Logging

Scrapy uses logging for event logging. We’ll provide some simple examples to get you started, but for more advanced use-cases it’s strongly suggested to read thoroughly its documentation.

Logging works out of the box, and can be configured to some extent with the Scrapy settings listed in Logging settings.

Scrapy calls scrapy.utils.log.configure_logging() to set some reasonable defaults and handle those settings in Logging settings when running commands, so it’s recommended to manually call it if you’re running Scrapy from scripts as described in Run Scrapy from a script.

Log levels

Python’s builtin logging defines 5 different levels to indicate the severity of a given log message. Here are the standard ones, listed in decreasing order:

logging.CRITICAL - for critical errors (highest severity)
logging.ERROR - for regular errors
logging.WARNING - for warning messages
logging.INFO - for informational messages
logging.DEBUG - for debugging messages (lowest severity)

How to log messages

Here’s a quick example of how to log a message using the logging.WARNING level:

import logging

logging.warning("This is a warning")

There are shortcuts for issuing log messages on any of the standard 5 levels, and there’s also a general logging.log method which takes a given level as argument. If needed, the last example could be rewritten as:

import logging

logging.log(logging.WARNING, "This is a warning")

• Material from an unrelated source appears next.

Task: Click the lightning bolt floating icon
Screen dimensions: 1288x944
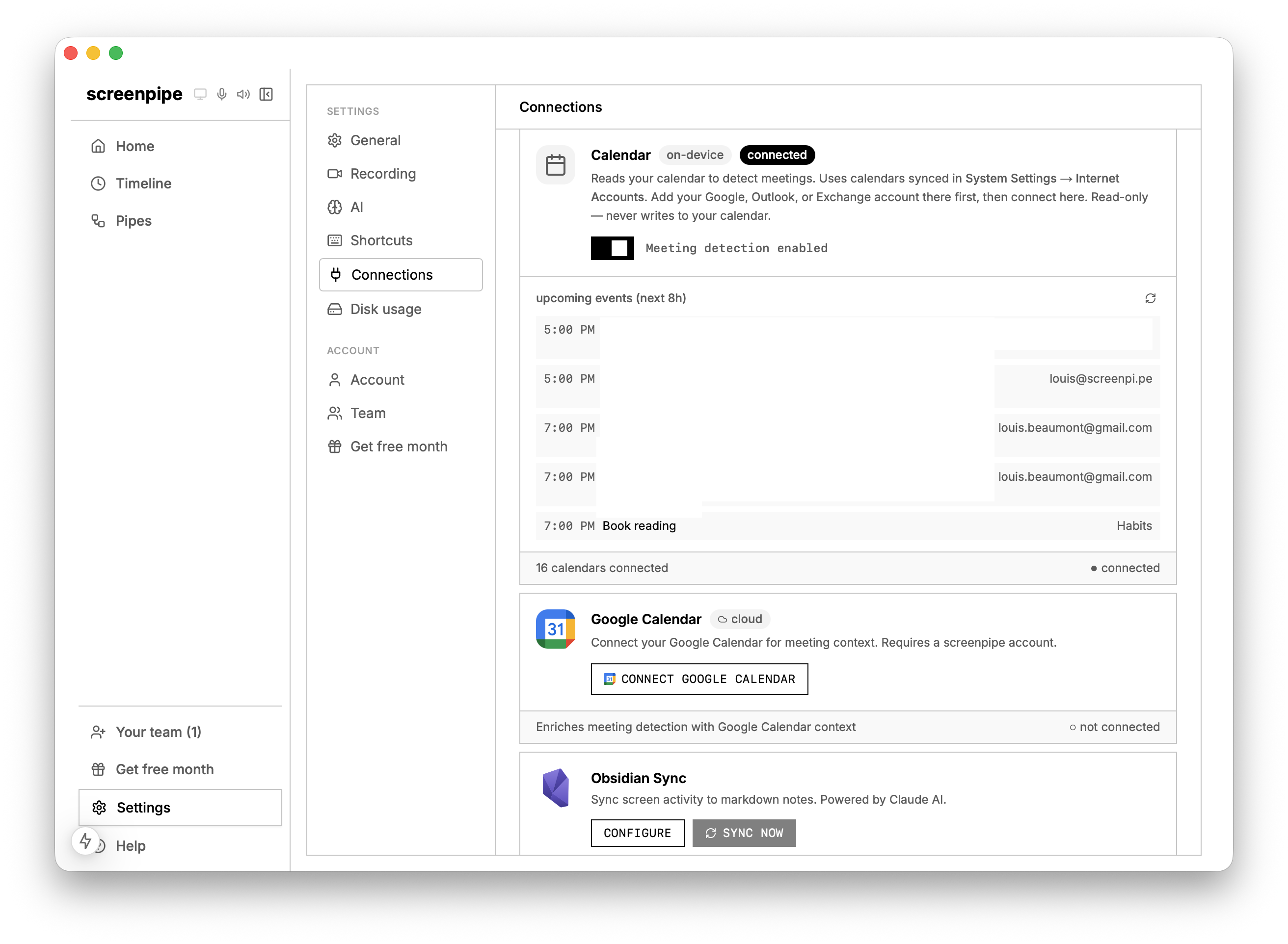Action: [86, 840]
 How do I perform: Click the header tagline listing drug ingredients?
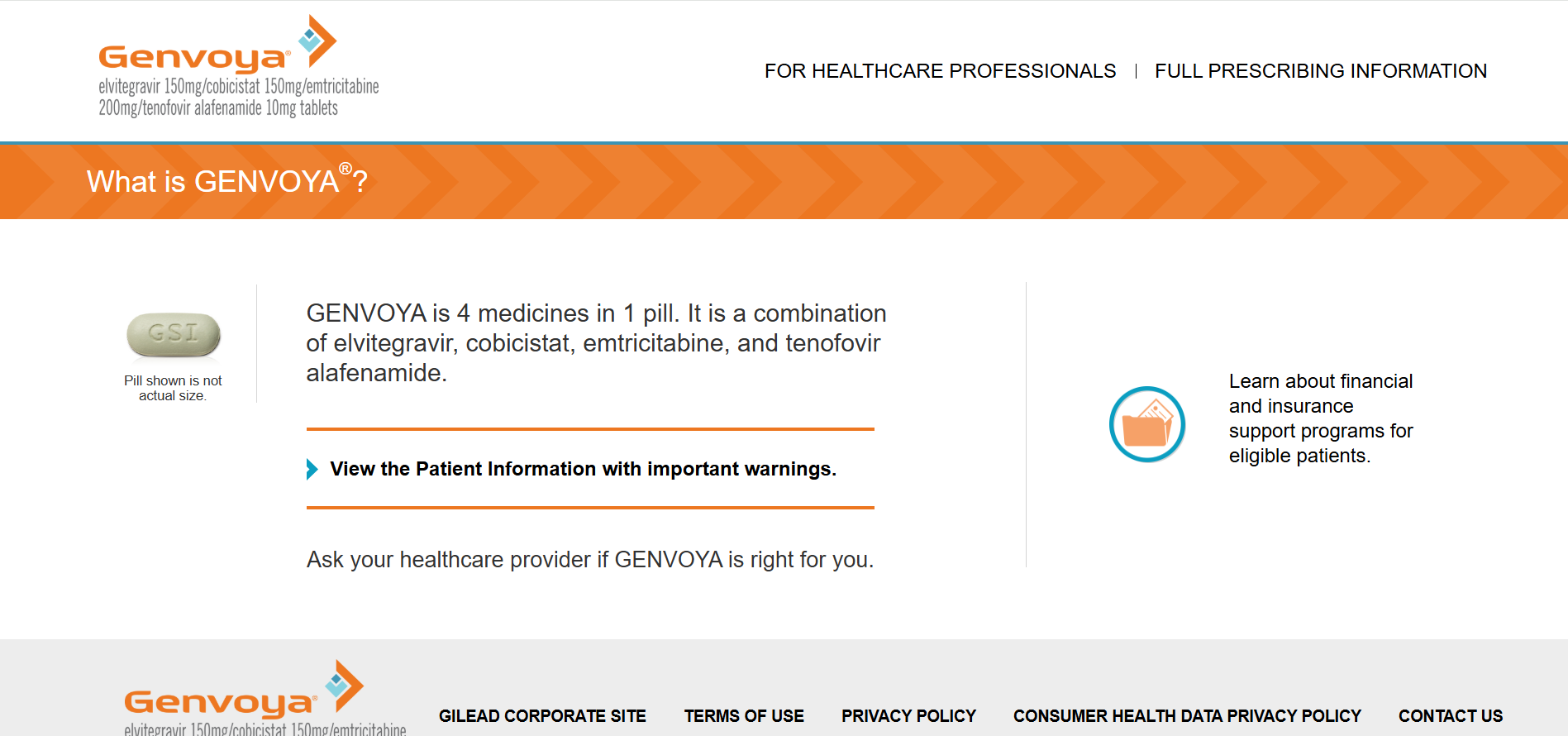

On top of that, you can create different “loggers” to encapsulate messages. (For example, a common practice is to create different loggers for every module). These loggers can be configured independently, and they allow hierarchical constructions.

The previous examples use the root logger behind the scenes, which is a top level logger where all messages are propagated to (unless otherwise specified). Using logging helpers is merely a shortcut for getting the root logger explicitly, so this is also an equivalent of the last snippets:

import logging

logger = logging.getLogger()
logger.warning("This is a warning")

You can use a different logger just by getting its name with the logging.getLogger function:

import logging

logger = logging.getLogger("mycustomlogger")
logger.warning("This is a warning")

Finally, you can ensure having a custom logger for any module you’re working on by using the __name__ variable, which is populated with current module’s path:

import logging

logger = logging.getLogger(__name__)
logger.warning("This is a warning")

Logging from Spiders

Scrapy provides a logger within each Spider instance, which can be accessed and used like this:

import scrapy


class MySpider(scrapy.Spider):
    name = "myspider"
    start_urls = ["https://scrapy.org"]

    def parse(self, response):
        self.logger.info("Parse function called on %s", response.url)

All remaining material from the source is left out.